» Dataset content
-- -- --

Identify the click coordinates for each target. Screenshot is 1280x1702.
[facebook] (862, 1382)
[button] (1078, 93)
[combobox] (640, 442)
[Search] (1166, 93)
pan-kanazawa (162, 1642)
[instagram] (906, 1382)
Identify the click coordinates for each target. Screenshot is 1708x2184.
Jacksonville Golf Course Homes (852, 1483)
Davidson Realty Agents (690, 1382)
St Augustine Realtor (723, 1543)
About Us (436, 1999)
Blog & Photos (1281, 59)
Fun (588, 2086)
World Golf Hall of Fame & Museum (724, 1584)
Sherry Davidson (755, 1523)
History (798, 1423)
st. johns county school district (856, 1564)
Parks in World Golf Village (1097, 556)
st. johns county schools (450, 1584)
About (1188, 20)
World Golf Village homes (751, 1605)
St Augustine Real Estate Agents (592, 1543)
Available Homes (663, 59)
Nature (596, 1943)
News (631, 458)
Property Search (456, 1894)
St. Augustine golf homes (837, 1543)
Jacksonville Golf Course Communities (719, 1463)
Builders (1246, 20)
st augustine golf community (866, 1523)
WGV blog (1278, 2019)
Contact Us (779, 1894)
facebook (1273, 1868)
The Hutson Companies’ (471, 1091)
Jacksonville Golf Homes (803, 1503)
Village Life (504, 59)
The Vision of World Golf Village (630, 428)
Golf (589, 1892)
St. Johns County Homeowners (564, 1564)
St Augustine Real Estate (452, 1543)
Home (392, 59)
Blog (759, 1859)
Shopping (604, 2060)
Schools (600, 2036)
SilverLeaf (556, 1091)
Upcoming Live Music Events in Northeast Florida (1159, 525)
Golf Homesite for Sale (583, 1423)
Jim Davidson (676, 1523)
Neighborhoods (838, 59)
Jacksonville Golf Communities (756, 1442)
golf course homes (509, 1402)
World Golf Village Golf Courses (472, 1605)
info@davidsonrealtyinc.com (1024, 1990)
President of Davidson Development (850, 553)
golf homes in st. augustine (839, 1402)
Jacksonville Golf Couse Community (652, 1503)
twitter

-- -- --

» Task to carry out
Produce a word-for-word copy of everything above from the line holding "pan-kanazawa (162, 1642)" down to the line holding "golf homes in st. augustine (839, 1402)", with both of those lines kept.

» Output for this exercise
pan-kanazawa (162, 1642)
[instagram] (906, 1382)
Identify the click coordinates for each target. Screenshot is 1708x2184.
Jacksonville Golf Course Homes (852, 1483)
Davidson Realty Agents (690, 1382)
St Augustine Realtor (723, 1543)
About Us (436, 1999)
Blog & Photos (1281, 59)
Fun (588, 2086)
World Golf Hall of Fame & Museum (724, 1584)
Sherry Davidson (755, 1523)
History (798, 1423)
st. johns county school district (856, 1564)
Parks in World Golf Village (1097, 556)
st. johns county schools (450, 1584)
About (1188, 20)
World Golf Village homes (751, 1605)
St Augustine Real Estate Agents (592, 1543)
Available Homes (663, 59)
Nature (596, 1943)
News (631, 458)
Property Search (456, 1894)
St. Augustine golf homes (837, 1543)
Jacksonville Golf Course Communities (719, 1463)
Builders (1246, 20)
st augustine golf community (866, 1523)
WGV blog (1278, 2019)
Contact Us (779, 1894)
facebook (1273, 1868)
The Hutson Companies’ (471, 1091)
Jacksonville Golf Homes (803, 1503)
Village Life (504, 59)
The Vision of World Golf Village (630, 428)
Golf (589, 1892)
St. Johns County Homeowners (564, 1564)
St Augustine Real Estate (452, 1543)
Home (392, 59)
Blog (759, 1859)
Shopping (604, 2060)
Schools (600, 2036)
SilverLeaf (556, 1091)
Upcoming Live Music Events in Northeast Florida (1159, 525)
Golf Homesite for Sale (583, 1423)
Jim Davidson (676, 1523)
Neighborhoods (838, 59)
Jacksonville Golf Communities (756, 1442)
golf course homes (509, 1402)
World Golf Village Golf Courses (472, 1605)
info@davidsonrealtyinc.com (1024, 1990)
President of Davidson Development (850, 553)
golf homes in st. augustine (839, 1402)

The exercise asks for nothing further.